## Directives
A. Return, word for word, the part of the passage about Russ Jackson starting at "The 2018 reunion" and ending at "one CFL club.".
B. According to the passage about Russ Jackson, how many rushing yards does he have in CFL history?

## Text to read
Since game rosters then had only 32 players — now 46 — and inter-division road trips featured Friday-Sunday doubleheaders, staying healthy enough to play mattered, and Jackson missed only a single 1960 game because of injury.

He wasn’t just a passer, either. Even now, Jackson ranks 41st in CFL history with 5,122 rushing yards from 726 carries. His 7.1-yard average carry is tied for second among the top 70 rushers of all-time.

“Now the TV guys say, ‘Oh, so and so called his own number,’ when he runs a quarterback sneak,” Cain says. “Of course, none of them call their own numbers, but Russ did call his own plays, so all those 5,000 yards that he did, he called those plays and put himself out there to try to get first downs and things. And, if you look at the top 10 rushers of all time, most of them are running backs, but nobody had an average like that.”

Rings and other things

When they sat together at a CFL Alumni Association Legends Luncheon during 2016 Grey Cup week in Toronto, Jackson suggested to Cain that the 1968-69 Rough Riders should hold a reunion while enough of them were still alive to suitably celebrate those titles.

“One of the things he said is, ‘You know, we never got those ’69 Grey Cup rings,’ and he said it bothered him, and I said it bothered everybody on the team,” Cain says. “So that led to what was the highlight of our reunion (in August 2018), and that was finally getting 1969 Grey Cup rings.”

Former Rough Riders quarterback Russ Jackson wears the ring marking the team’s 1969 Grey Cup victory. It was 49 years after that game that Jackson and his teammates received those rings, though, during a reunion in August 2018. JAMES PARK / POSTMEDIA

Jackson says his previous inquiries into those missing rings elicited a response along the lines of, “We got rings in ’68. Why do we need another ring?’

“As I investigated, I found that the ’69 team in Ottawa was the only CFL team that hadn’t got rings. Sure, we won back to back, and most of the guys had a ’68 ring, but there were a few guys on that ’69 team that didn’t play in ’68 and they didn’t get a ring, so they didn’t have a ’68 ring to say, ‘Well, I’ve got a Grey Cup ring to show off and show the kids and so on.’ And I thought we need to get rings.”

The 2018 reunion in Ottawa provided an opportunity to highlight the matter again, and it worked. Every ’69 team member received a ring, even those teammates who couldn’t attend the gathering or their families.

“I think it finished the circle for me in terms of my thinking over probably four or five years, that there were some kids that didn’t get rings, and it’s important,” Jackson says. “Today, all you hear is “we’re going to get a ring, we’re going to get a ring. I don’t care what sport it is.”

Cain attributes Jackson’s continuing popularity to his dominance as a player and his standing as a championship QB, but also emphasizes that Jackson played for only one CFL club.

## Data extract
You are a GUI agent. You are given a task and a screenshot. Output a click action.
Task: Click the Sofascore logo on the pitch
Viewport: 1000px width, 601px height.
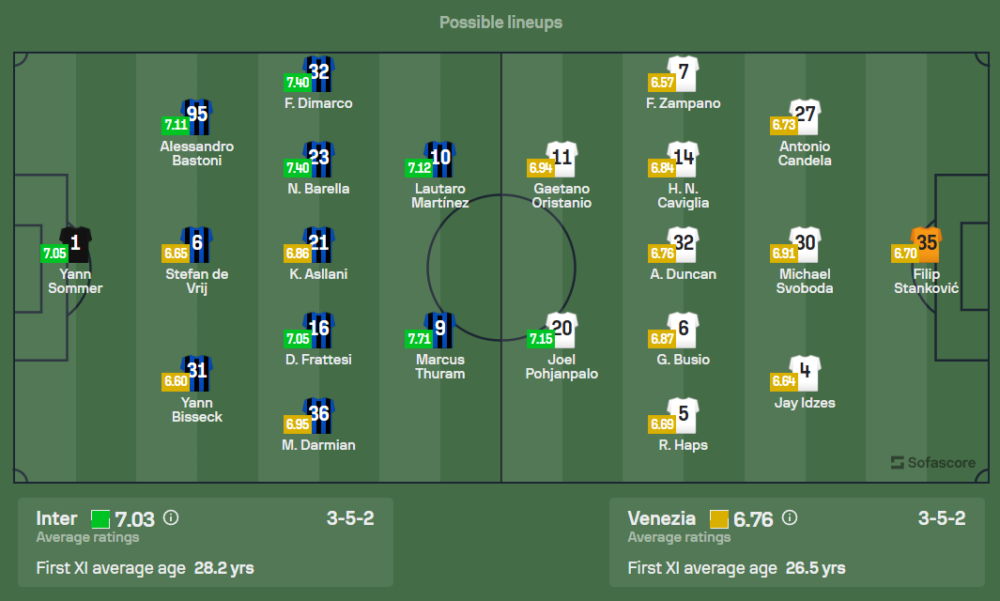tap(930, 462)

## Exercise responses
A.
The 2018 reunion in Ottawa provided an opportunity to highlight the matter again, and it worked. Every ’69 team member received a ring, even those teammates who couldn’t attend the gathering or their families.

“I think it finished the circle for me in terms of my thinking over probably four or five years, that there were some kids that didn’t get rings, and it’s important,” Jackson says. “Today, all you hear is “we’re going to get a ring, we’re going to get a ring. I don’t care what sport it is.”

Cain attributes Jackson’s continuing popularity to his dominance as a player and his standing as a championship QB, but also emphasizes that Jackson played for only one CFL club.

B. 5,122 rushing yards